Overview
GeneDx provides comprehensive genetic testing including whole exome sequencing, whole genome sequencing, and targeted panels for diagnosing rare and complex conditions in pediatric and adult populations. For biopharma, GeneDx offers GeneDx Infinity™, a genomic data platform with the largest rare disease dataset, over 2.5M genetic tests, 1M+ exomes and genomes, and deep phenotypic data linked to claims for real-world evidence.
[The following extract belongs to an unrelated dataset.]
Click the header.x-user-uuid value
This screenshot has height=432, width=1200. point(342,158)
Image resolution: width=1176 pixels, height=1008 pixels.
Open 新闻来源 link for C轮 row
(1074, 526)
This supports drug discovery, development, and patient journey analysis in life sciences and pharma.
Frequently asked questions
- What genetic testing capabilities does GeneDx offer for rare disease diagnosis?
- GeneDx offers whole exome sequencing (WES), whole genome sequencing (WGS), and targeted panels to identify variants in rare and complex conditions like developmental delay, epilepsy, autism, and congenital anomalies across pediatric and adult patients.
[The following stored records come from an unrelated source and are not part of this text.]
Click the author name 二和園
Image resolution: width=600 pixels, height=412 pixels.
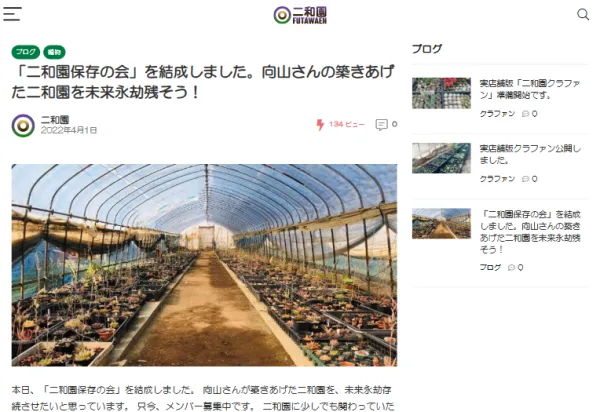click(55, 120)
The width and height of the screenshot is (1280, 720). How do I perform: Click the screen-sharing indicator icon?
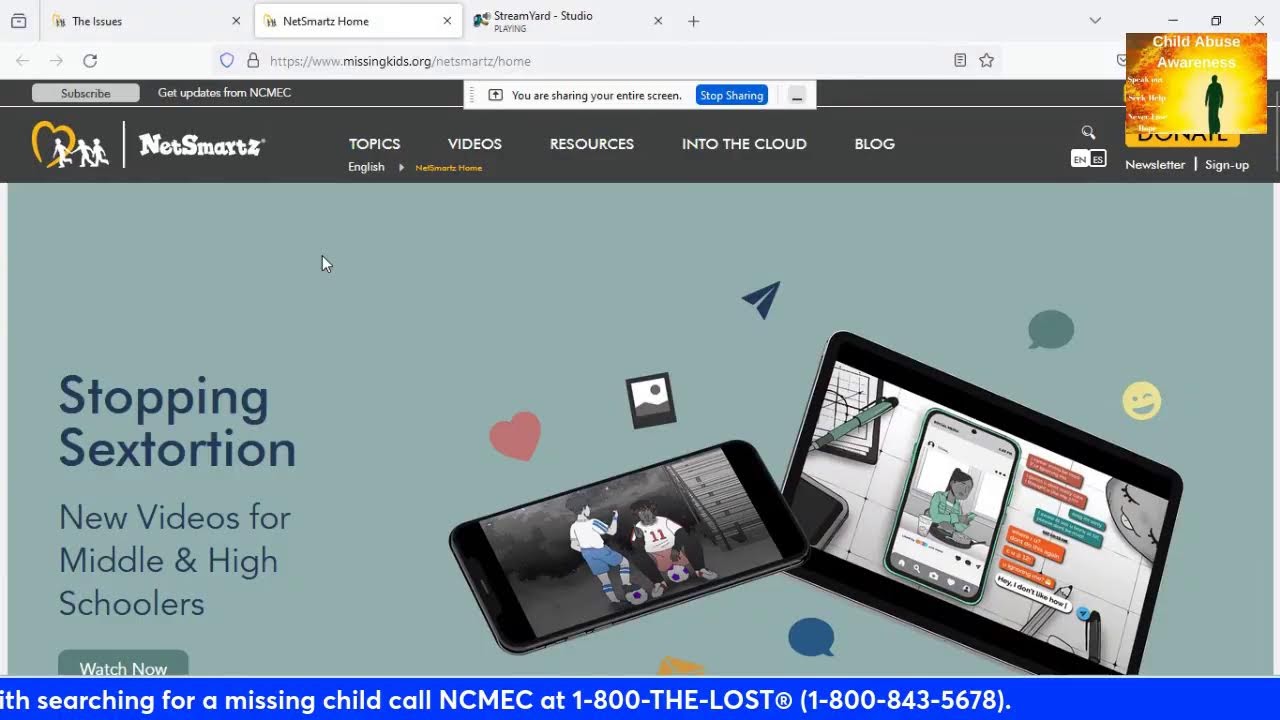495,94
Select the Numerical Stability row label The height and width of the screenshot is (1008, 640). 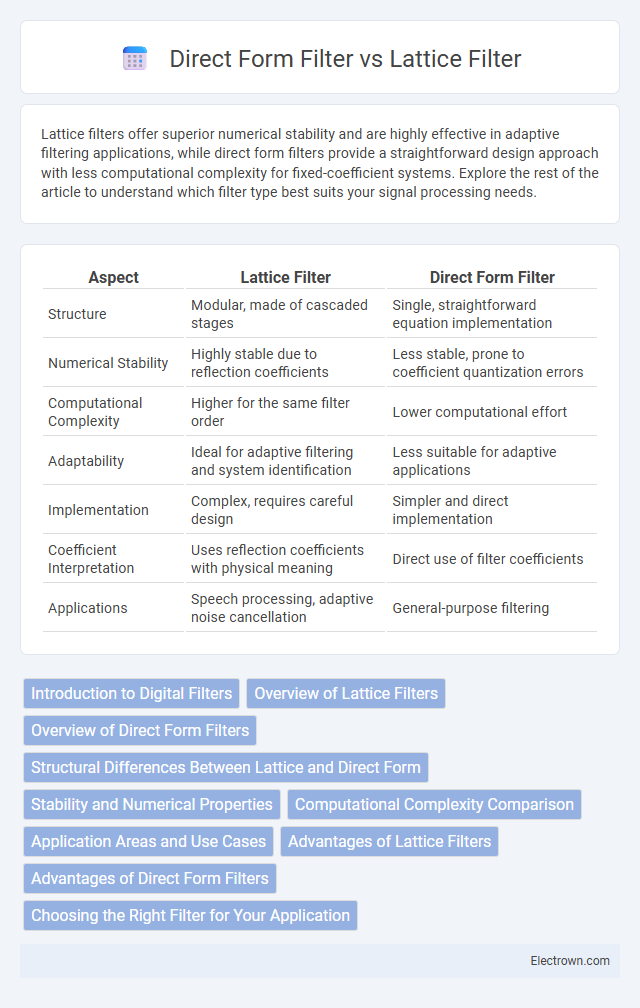(x=108, y=363)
- What is GeneDx Infinity™ and how does it support biopharma R&D?
- GeneDx Infinity™ is the largest rare disease genomic dataset with ~2.5M genetic tests, 1M+ exomes/genomes sequenced, 8M+ structured phenotypic data points, and claims data, enabling longitudinal patient journey analysis for drug discovery and real-world evidence.
- What are GeneDx's regulatory and clinical expertise highlights?
- GeneDx has 25+ years in rare-disease diagnostics, powers clinical genomic testing with industry-leading WES/WGS, and collaborates on advanced technologies like Illumina's constellation mapped reads and PacBio long-read sequencing for improved variant detection.